Guatemala: The Border

From our first week in Xela, Guatemala and Tapachula, Mexico where we learned about migration throughout Central America into Mexico.


Response to the Border

From the moment we all walked up the steps that over looked the border, I was rendered speechless. I saw sand and graffiti on the buildings and walls and my interest was piqued. As we walked along the wide path into the local community, I noticed people staring at our small group of diverse students. Some of the people in the local community blatantly walked up to members of our group and asked for things such as money or the technology that we had on us, and from that moment forward I had my guard up. As we walked further into the community, I kept noticing the locals checking us and I wondered what ran through their heads and what their impressions of us “Americans” were.

Another thing I noticed was our tour guide (journalist from Mexico who covers the border) checking his surroundings and checking on his camera and personal items. I wondered what it must be like for him, showing us foreigners around the border as people were crossing along the river. I noticed people within our own group getting antsy and wanting to leave. Being there at the border made me think about the hundreds of people that have crossed it or tried to cross it, and in that moment I felt sad for the people who have no choice but to leave their homes and country. I feel anger at the fact that people have to live like this and at the governments/countries at fault.

One of the last things I remember from the border is seeing a woman crossing the river that borders Mexico and Guatemala. It made me think of the stories my mother told me of her time growing up in South Sudan, walking miles along dirt roads with a bucket of water on her head. I thought how different my life could have been. As we parted ways with the journalist I thanked him for being vulnerable enough to show us the border and to be seen with us, regardless of what it might look like to the locals and what their thoughts of him were. His response to me was he feels like “it is his job to show people around the world what is going on in his country, in hope of spreading the word so that people who need it can get help.”

-Rebecca Yugga


 

Today we visited the border, near the city of Tapachula. Last night when we crossed into Mexico, it was dark, so we couldn’t actually see anything other than the official border crossing.

In the daylight, the stark contrast between the official, legal crossing and the unofficial crossing became much more apparent. At the official crossing, all our bags were checked twice, once for fruits and once for guns. We had to fill out cards with personal information, and we would be fined upon exit if we didn’t have a part of them (the cards). We had to wait in line for 30 minutes to get a stamp in our passports. At an unofficial crossing, it is possible to wade across the river in 15 minutes, or pay a raft 10 Quetzales for a trip across. Even more striking, however was the approximately equal police presence at the legal and the illegal police crossing. The police officer checking my bag for guns could have been strolling down the beach the next day, watching thousands of dollars of goods and hundreds of people cross the river.

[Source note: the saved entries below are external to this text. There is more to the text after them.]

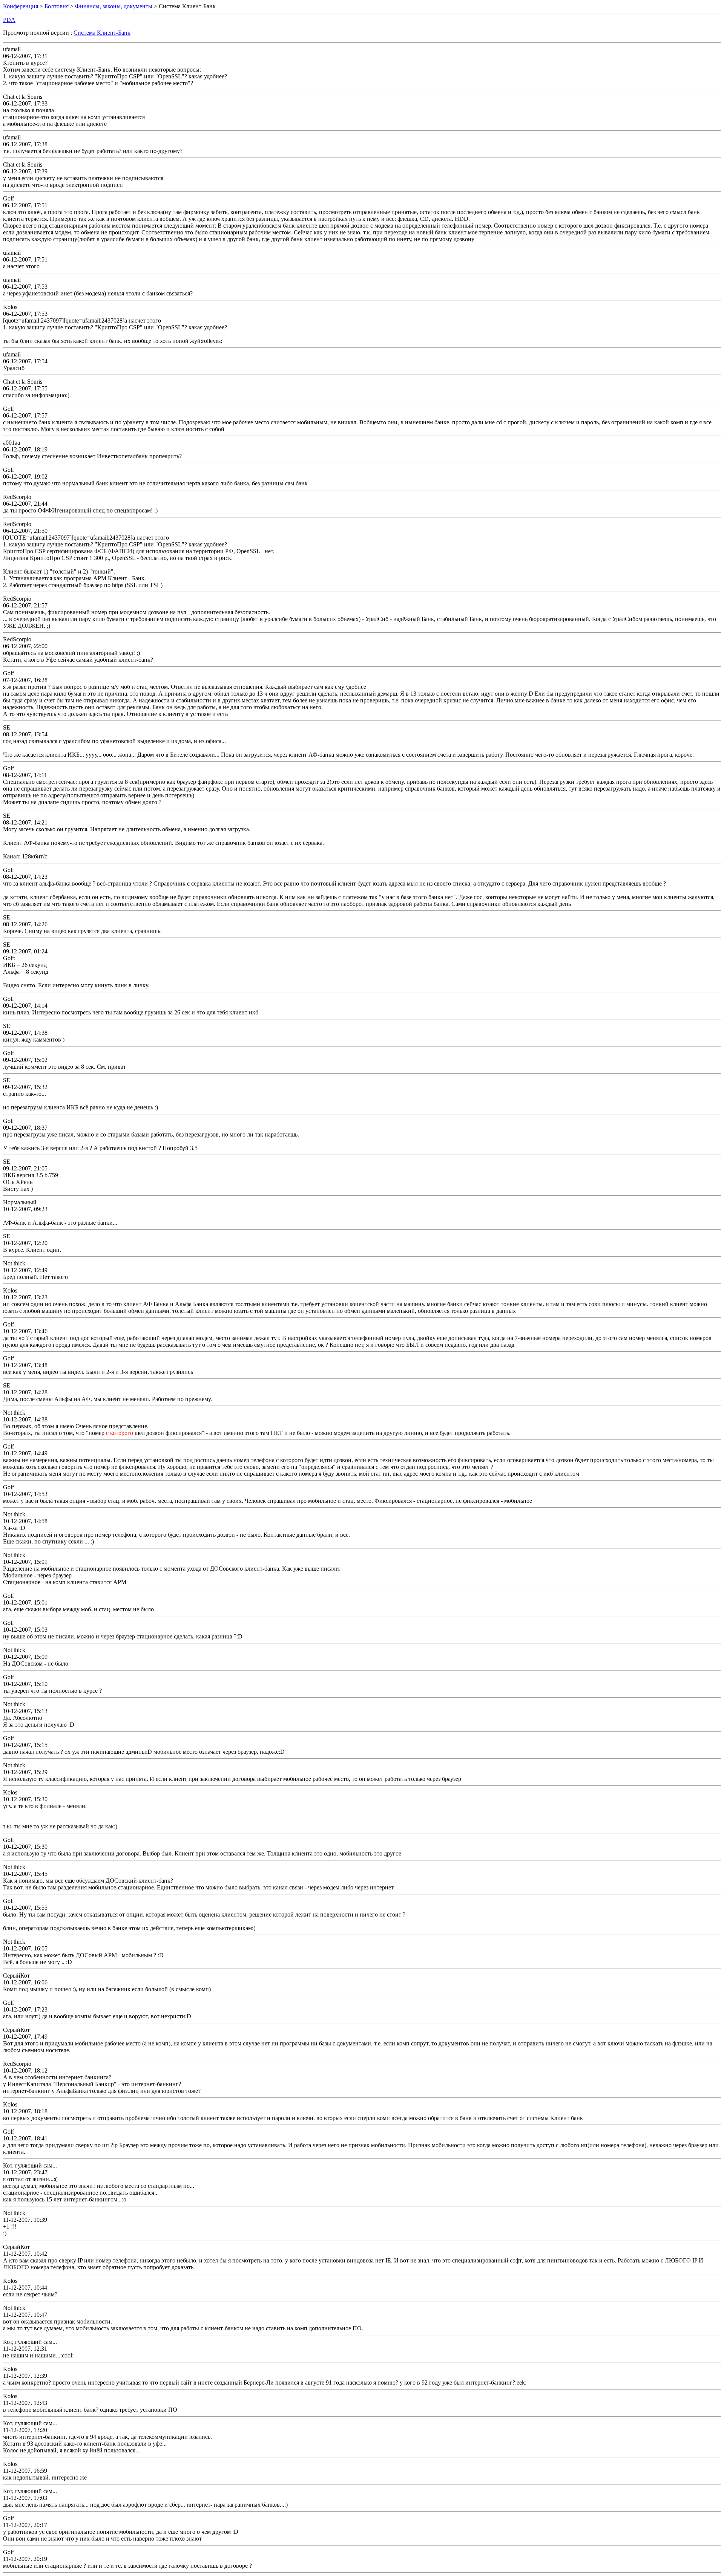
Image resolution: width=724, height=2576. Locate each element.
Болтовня (56, 6)
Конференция (20, 6)
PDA (9, 20)
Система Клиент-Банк (102, 32)
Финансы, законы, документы (113, 6)
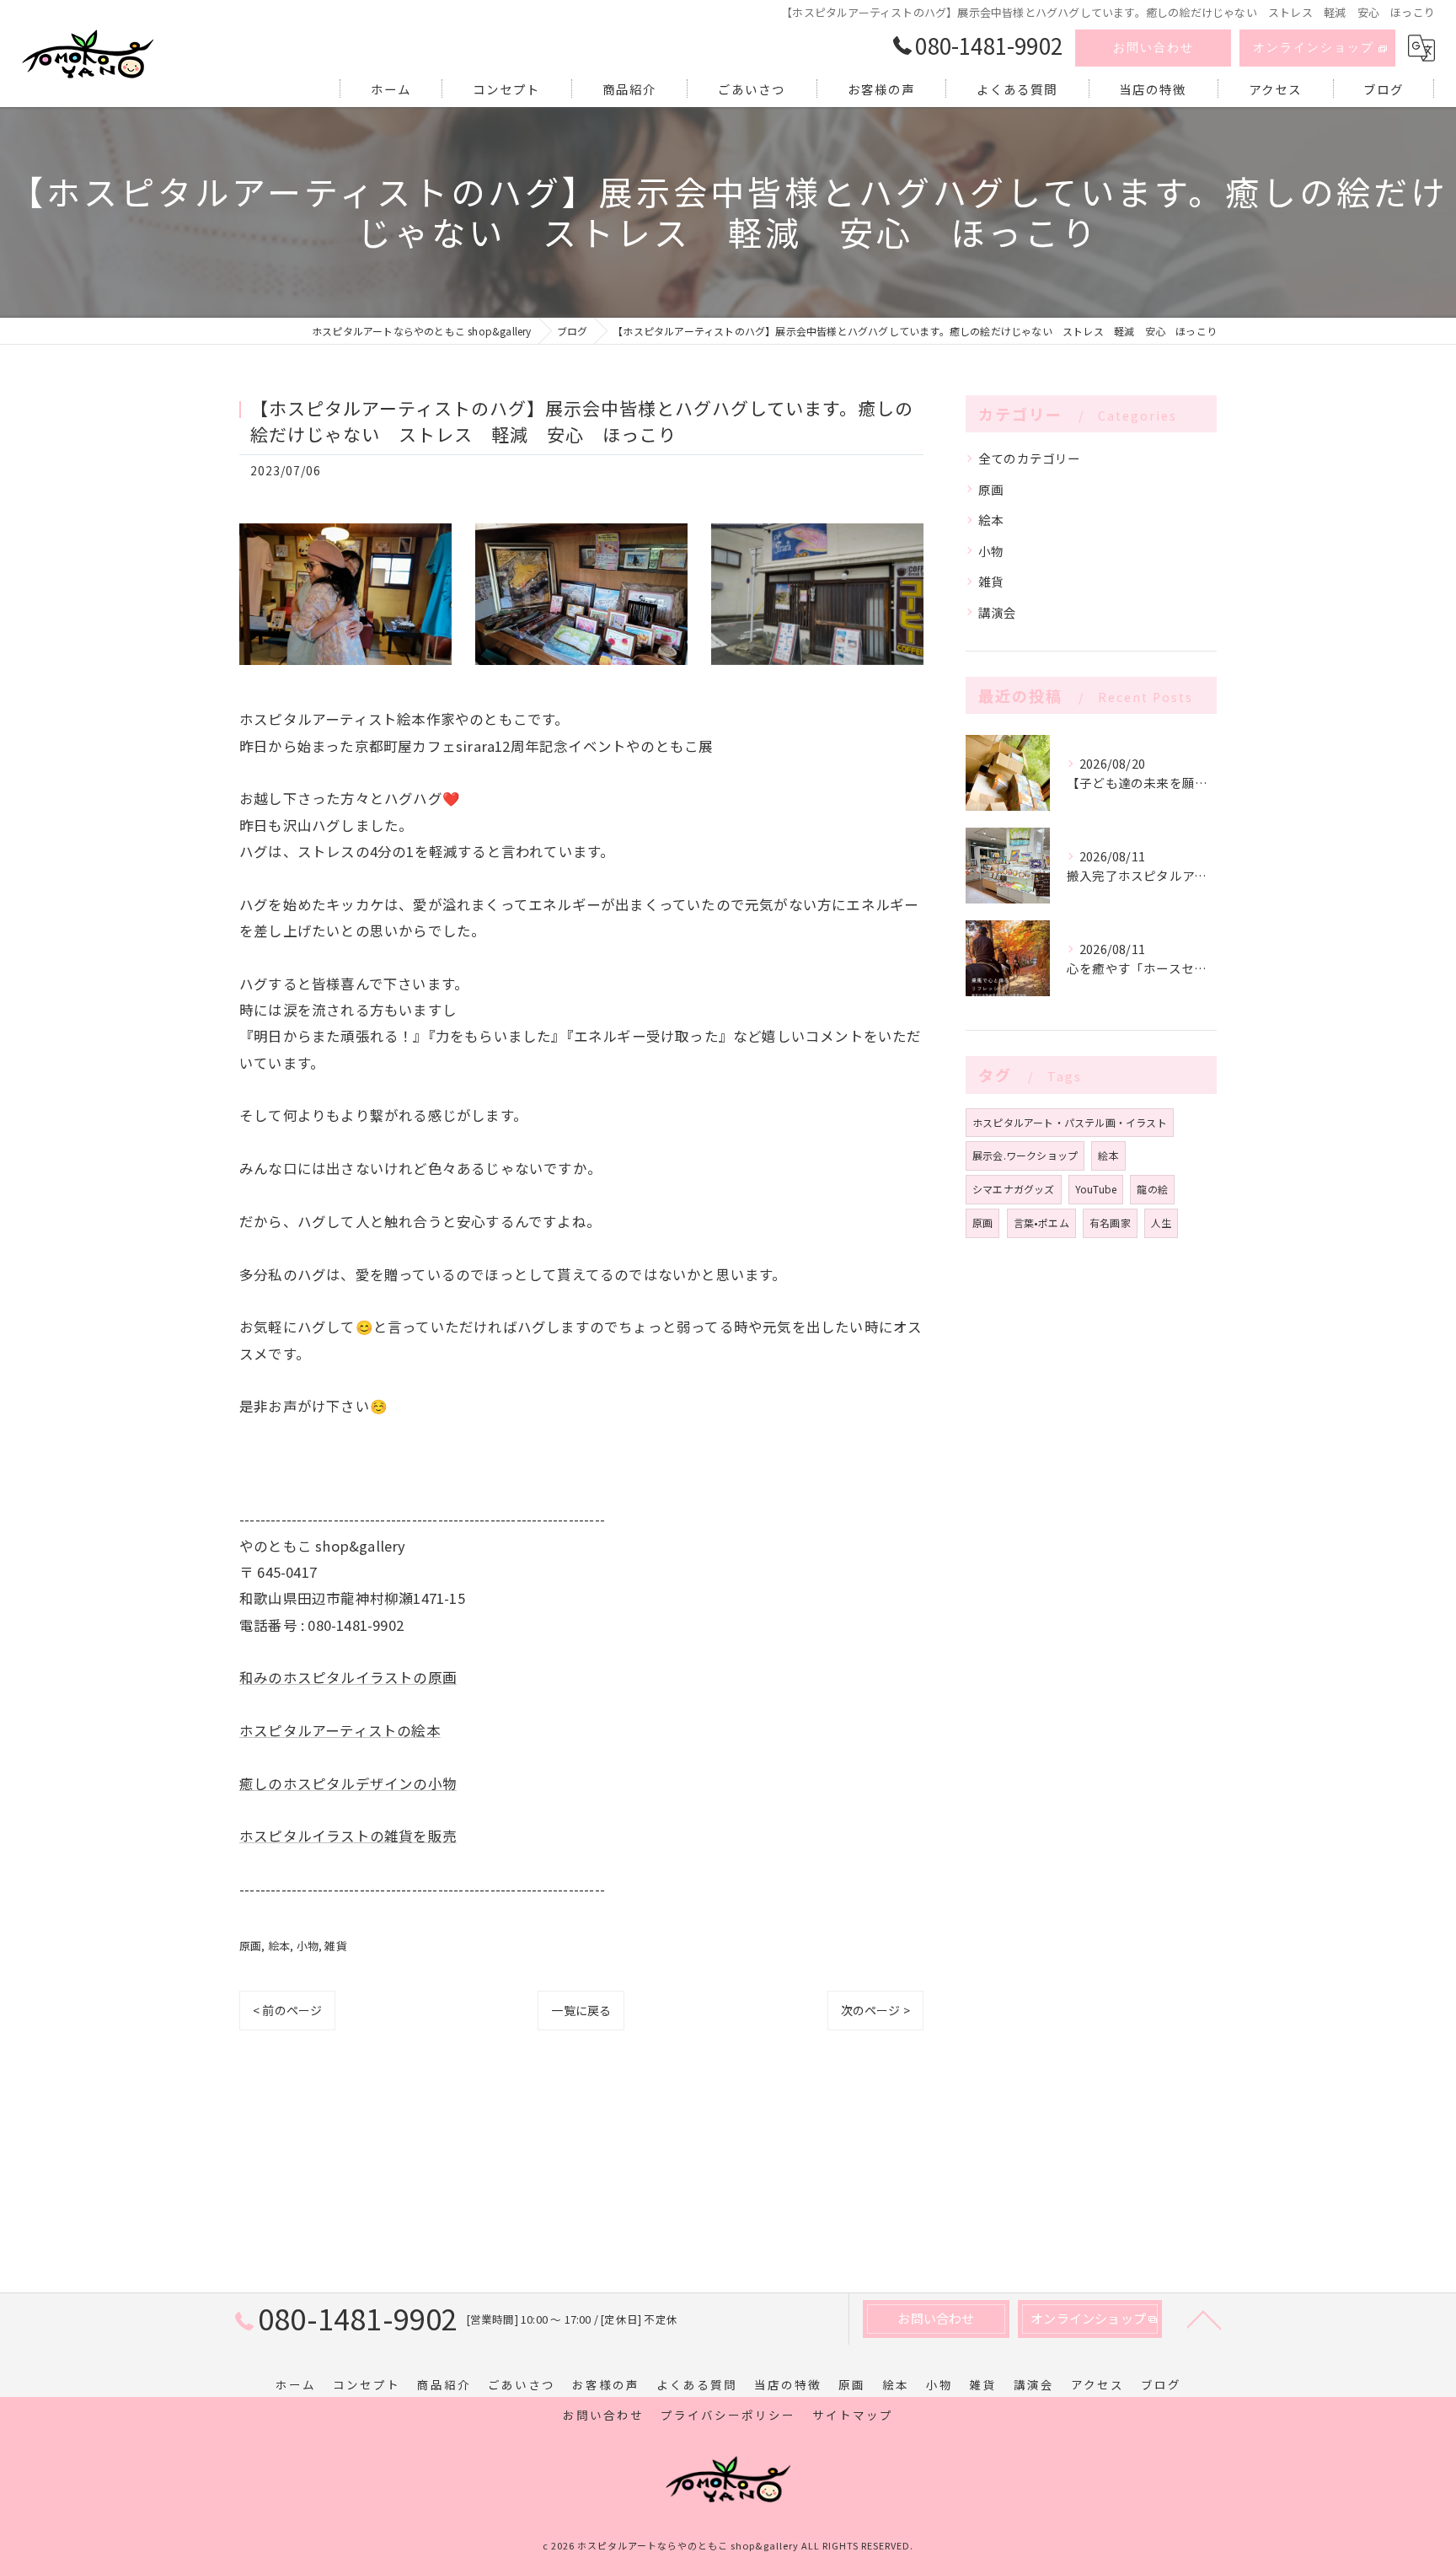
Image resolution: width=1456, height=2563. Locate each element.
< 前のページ (287, 2010)
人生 (1161, 1222)
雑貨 (335, 1946)
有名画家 (1110, 1222)
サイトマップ (852, 2414)
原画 (250, 1946)
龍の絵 (1152, 1189)
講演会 (997, 612)
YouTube (1095, 1189)
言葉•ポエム (1041, 1222)
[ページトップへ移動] (1204, 2318)
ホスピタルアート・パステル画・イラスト (1069, 1122)
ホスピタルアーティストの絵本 (340, 1730)
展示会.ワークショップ (1025, 1155)
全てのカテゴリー (1029, 458)
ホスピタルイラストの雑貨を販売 (348, 1836)
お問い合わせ (1153, 47)
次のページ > (875, 2010)
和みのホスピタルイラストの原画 (348, 1677)
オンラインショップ (1313, 47)
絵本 (279, 1946)
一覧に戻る (581, 2010)
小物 (307, 1946)
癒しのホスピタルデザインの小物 (348, 1783)
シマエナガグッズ (1013, 1189)
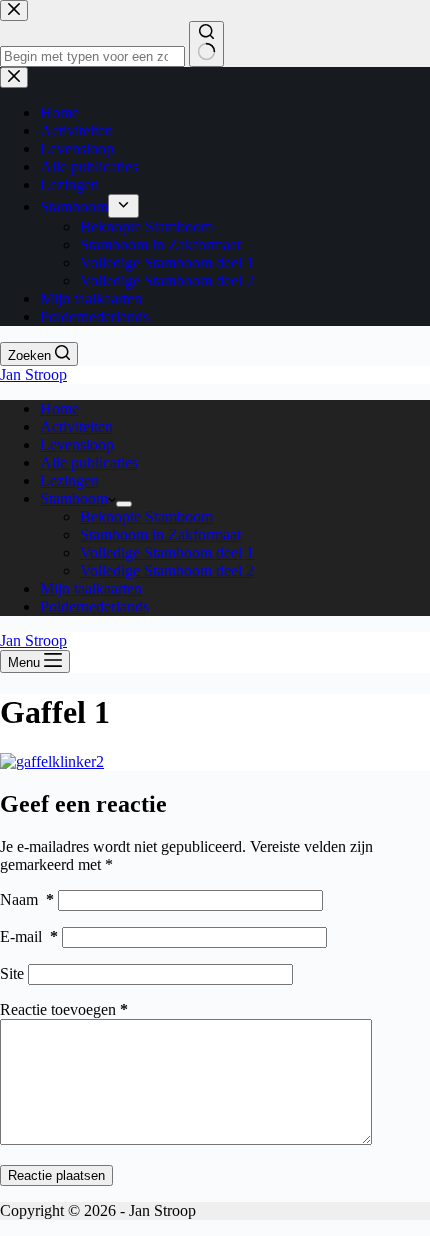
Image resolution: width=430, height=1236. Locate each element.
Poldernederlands (94, 606)
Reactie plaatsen (56, 1175)
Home (59, 408)
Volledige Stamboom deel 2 (167, 570)
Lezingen (69, 480)
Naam (27, 899)
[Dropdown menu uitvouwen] (124, 504)
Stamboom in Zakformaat (160, 534)
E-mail (29, 936)
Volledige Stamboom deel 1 (167, 552)
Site (12, 973)
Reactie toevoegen (64, 1009)
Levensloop (77, 444)
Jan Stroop (33, 374)
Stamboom (74, 498)
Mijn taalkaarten (91, 588)
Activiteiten (76, 426)
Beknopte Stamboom (146, 516)
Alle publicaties (89, 462)
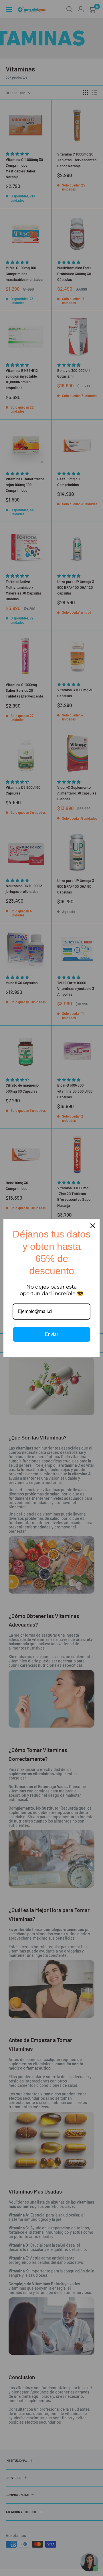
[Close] (93, 1226)
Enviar (51, 1334)
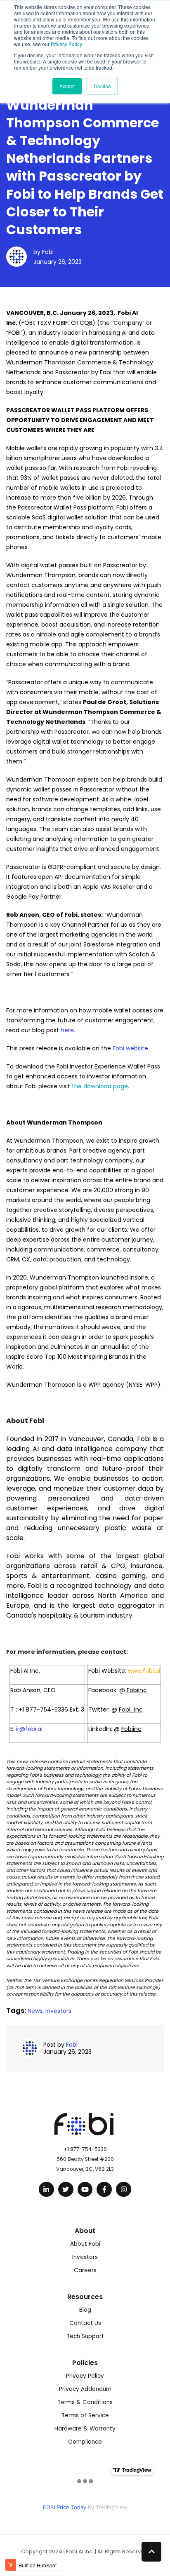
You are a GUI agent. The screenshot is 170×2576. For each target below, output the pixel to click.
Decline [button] (102, 85)
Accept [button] (67, 85)
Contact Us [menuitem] (85, 2323)
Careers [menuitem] (85, 2270)
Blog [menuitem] (85, 2310)
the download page (100, 1086)
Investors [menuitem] (85, 2257)
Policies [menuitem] (85, 2362)
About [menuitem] (85, 2231)
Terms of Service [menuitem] (85, 2415)
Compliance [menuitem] (85, 2442)
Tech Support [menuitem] (85, 2336)
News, (36, 2011)
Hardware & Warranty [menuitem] (85, 2429)
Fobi (48, 252)
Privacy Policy (66, 43)
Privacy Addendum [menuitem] (85, 2389)
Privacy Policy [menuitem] (85, 2376)
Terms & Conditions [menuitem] (85, 2402)
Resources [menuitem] (85, 2296)
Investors (58, 2011)
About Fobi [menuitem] (85, 2244)
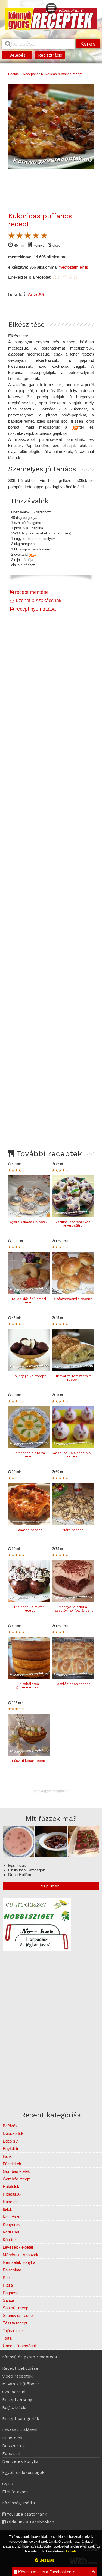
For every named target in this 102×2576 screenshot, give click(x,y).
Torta (7, 2338)
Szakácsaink (14, 2391)
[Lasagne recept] (29, 1523)
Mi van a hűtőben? (20, 2384)
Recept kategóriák (20, 2418)
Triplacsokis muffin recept (29, 1608)
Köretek (10, 2239)
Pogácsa (10, 2292)
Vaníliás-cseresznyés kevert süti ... (72, 1223)
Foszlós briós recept (72, 1684)
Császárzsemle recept (73, 1299)
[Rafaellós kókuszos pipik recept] (73, 1446)
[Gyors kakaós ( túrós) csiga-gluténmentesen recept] (29, 1215)
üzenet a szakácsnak (37, 600)
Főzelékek (12, 2163)
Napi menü (51, 1886)
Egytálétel (11, 2148)
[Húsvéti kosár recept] (29, 1754)
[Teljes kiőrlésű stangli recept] (29, 1292)
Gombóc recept (16, 2179)
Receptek (30, 74)
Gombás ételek (16, 2171)
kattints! (71, 2551)
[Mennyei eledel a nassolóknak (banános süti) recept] (73, 1600)
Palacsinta (12, 2270)
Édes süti (11, 2141)
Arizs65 (36, 294)
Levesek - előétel (18, 2247)
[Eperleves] (18, 1855)
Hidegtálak (12, 2194)
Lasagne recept (29, 1530)
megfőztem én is (73, 267)
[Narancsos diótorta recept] (29, 1446)
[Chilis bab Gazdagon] (51, 1855)
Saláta (8, 2300)
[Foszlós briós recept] (73, 1677)
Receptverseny (17, 2399)
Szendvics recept (18, 2315)
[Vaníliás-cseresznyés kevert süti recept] (73, 1215)
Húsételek (12, 2201)
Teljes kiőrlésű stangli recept (29, 1300)
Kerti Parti (11, 2232)
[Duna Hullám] (83, 1855)
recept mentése (31, 592)
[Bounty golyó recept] (29, 1369)
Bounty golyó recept (29, 1376)
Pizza (8, 2285)
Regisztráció (50, 55)
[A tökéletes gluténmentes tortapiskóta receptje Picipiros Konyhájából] (29, 1677)
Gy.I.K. (8, 2484)
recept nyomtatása (35, 609)
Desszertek (13, 2133)
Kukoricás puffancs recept (61, 74)
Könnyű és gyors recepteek (29, 2357)
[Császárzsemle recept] (73, 1292)
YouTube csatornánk (26, 2514)
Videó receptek (17, 2376)
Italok (7, 2209)
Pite (6, 2277)
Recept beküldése (20, 2368)
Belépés (17, 55)
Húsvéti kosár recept (29, 1761)
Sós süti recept (16, 2308)
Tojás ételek (13, 2330)
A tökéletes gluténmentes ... (29, 1685)
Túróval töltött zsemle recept (72, 1377)
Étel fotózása (15, 2491)
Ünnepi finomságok (20, 2345)
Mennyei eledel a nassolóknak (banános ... (73, 1608)
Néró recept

It is certainly frustrating watching the governments’ indifference. We were searched twice waited more than an hour total, when we could have crossed the river on a raft like thousands of other people who don’t have the privilege of a powerful passport. To be clear, I’m not complaining about the small inconvenience my group experienced, but rather the arbitrariness of the border and how it is used to stratify people into those with enough money, power, or the right birthplace, and those who have none of those. And the authorities couldn’t care less?

I would cross the border on a raft to send a message. Not that the unofficial crossings should be shut down, but that the official border crossings should be shut down. They serve no purpose other than delegitimizing the economic necessity (of crossing the border daily) for thousands of people, Guatemalans and Mexicans alike.